“I’m here to remember—all that I have been and all that I will never be again.”
this is self-reckoning at its finest.
here i am finally reviewing a book i read more than six months ago with the warning that because i read it six months ago, it’s going to be a review by someone with a sorta hazy memory of the book, trying to recall what i was thinking about, and what impression this one thing made on me way back before the world changed so much, but which i need to write in order to check off a “finally did that” box on the mental “to-do” list that keeps me up nights, self-recriminating.
which are all interlocking pieces contributing to an oddly appropriate mindset in which to review this particular book about the past, memory, shifting social mores, and a life reflected upon and pinned down in its most treasured and regrettable moments as an 84-year-old man sits alone in a bar and drinks a toast to five people who profoundly affected him, each drink accompanied by a nostalgic stream of memories chewed down to their gristle.
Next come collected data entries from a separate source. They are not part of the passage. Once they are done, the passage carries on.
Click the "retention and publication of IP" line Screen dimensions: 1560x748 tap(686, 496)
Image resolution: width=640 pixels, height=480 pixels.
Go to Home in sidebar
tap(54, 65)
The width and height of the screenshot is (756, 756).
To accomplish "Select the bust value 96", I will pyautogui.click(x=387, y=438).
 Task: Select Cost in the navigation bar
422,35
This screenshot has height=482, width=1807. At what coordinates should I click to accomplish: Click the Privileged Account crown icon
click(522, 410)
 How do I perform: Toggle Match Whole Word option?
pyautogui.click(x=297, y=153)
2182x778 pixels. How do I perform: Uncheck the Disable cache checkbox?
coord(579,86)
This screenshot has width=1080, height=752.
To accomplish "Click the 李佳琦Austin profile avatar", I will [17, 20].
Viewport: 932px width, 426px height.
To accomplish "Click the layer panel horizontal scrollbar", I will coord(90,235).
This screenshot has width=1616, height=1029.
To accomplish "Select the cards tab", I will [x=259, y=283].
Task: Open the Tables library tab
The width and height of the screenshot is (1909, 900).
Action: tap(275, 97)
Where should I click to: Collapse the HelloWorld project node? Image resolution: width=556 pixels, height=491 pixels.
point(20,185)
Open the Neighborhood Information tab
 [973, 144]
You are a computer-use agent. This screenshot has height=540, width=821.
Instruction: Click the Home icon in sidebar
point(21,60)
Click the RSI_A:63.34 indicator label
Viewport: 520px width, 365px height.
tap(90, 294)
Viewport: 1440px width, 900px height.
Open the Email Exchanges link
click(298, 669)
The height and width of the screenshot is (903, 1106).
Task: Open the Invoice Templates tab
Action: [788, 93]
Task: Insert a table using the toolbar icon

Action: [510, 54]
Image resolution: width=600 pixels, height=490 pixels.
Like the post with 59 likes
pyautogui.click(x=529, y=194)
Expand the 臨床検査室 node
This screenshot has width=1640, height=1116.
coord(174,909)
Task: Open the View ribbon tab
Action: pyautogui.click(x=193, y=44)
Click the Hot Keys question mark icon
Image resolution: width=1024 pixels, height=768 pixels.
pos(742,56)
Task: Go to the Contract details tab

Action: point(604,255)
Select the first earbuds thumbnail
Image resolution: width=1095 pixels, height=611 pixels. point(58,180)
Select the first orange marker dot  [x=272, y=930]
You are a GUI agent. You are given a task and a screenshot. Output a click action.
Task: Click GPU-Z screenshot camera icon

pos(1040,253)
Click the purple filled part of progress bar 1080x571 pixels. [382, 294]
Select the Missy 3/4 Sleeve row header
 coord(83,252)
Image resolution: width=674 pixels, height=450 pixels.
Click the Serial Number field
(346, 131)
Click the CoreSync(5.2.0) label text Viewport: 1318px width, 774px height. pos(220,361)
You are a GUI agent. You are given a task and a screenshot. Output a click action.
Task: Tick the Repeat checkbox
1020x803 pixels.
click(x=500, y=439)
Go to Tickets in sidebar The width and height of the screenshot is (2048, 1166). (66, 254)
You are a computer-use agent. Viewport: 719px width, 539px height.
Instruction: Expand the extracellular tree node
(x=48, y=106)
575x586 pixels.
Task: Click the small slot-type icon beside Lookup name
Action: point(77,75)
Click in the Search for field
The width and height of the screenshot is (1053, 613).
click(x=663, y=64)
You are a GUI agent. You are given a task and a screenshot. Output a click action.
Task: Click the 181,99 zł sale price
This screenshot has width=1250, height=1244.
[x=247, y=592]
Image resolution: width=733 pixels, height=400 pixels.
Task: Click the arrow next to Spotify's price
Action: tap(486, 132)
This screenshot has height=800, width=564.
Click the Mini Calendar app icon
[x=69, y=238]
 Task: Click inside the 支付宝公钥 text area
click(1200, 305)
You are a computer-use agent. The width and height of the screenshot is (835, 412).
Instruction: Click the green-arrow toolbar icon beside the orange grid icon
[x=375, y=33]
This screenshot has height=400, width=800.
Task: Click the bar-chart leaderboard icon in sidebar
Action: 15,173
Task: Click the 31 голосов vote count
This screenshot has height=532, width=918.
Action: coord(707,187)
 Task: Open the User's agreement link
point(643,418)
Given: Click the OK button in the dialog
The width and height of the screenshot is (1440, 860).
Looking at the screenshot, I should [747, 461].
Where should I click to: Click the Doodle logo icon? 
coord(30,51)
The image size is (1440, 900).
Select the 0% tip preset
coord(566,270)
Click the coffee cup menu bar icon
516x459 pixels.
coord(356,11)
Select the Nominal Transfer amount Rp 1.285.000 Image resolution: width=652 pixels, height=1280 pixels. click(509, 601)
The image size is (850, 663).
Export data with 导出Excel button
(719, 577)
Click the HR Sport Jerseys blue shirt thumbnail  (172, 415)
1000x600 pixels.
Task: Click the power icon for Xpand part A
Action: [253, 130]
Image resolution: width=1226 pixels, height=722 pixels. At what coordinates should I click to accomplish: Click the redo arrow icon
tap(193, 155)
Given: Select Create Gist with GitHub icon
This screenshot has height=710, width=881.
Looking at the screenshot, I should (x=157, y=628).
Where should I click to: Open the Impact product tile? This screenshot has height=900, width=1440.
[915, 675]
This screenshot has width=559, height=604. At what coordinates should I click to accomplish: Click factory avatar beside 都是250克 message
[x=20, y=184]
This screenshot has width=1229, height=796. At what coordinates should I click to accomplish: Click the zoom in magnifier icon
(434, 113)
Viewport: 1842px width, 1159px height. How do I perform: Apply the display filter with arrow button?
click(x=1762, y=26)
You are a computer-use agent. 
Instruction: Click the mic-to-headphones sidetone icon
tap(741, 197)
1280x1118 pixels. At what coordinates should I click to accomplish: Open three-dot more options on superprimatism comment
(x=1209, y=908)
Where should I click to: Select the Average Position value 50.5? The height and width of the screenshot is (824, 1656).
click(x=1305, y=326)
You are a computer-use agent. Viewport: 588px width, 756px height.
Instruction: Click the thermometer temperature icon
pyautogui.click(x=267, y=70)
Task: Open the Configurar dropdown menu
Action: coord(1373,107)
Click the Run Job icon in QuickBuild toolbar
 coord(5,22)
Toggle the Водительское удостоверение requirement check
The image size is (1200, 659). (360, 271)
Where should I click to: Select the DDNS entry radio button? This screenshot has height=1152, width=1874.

to me, it was crystal clear what this book was from its very first pages, but i’ve been told some readers were surprised by the ending, so behind the screen it goes: View Spoiler »this book is the clear-eyed farewell observance of a man about to kill himself. it is a less-acerbic Millard Salter’s Last Day, a less-distractible A Man Called Ove « Hide Spoiler
it is a lovely book through and through—poignant and meditative and grounded by a deftly realized character; gruff and tender and flawed, coming to terms with a long life’s choices relayed in that quintessentially irish blend of funny and sad—i’m interrupting this review to toast The Last Days of Rabbit Hayes; an emotional if not thematic cognate to this book that far more people should read, okay? back to this book now—and it’s a remarkable debut; fast-paced without being flimsy, rueful and melancholy without being emotionally manipulative, unflashy and effective and excellent.
There was a love but of the Irish kind, reserved and embarrassed by its own humanity.
if you’re looking for a sad that’s not, like, a news sad, here’s a book for mood.
IS THIS A GOOD BOOK TO READ WHEN YOU’RE ALREADY DEPRESSED JK TOO LATE
review to come.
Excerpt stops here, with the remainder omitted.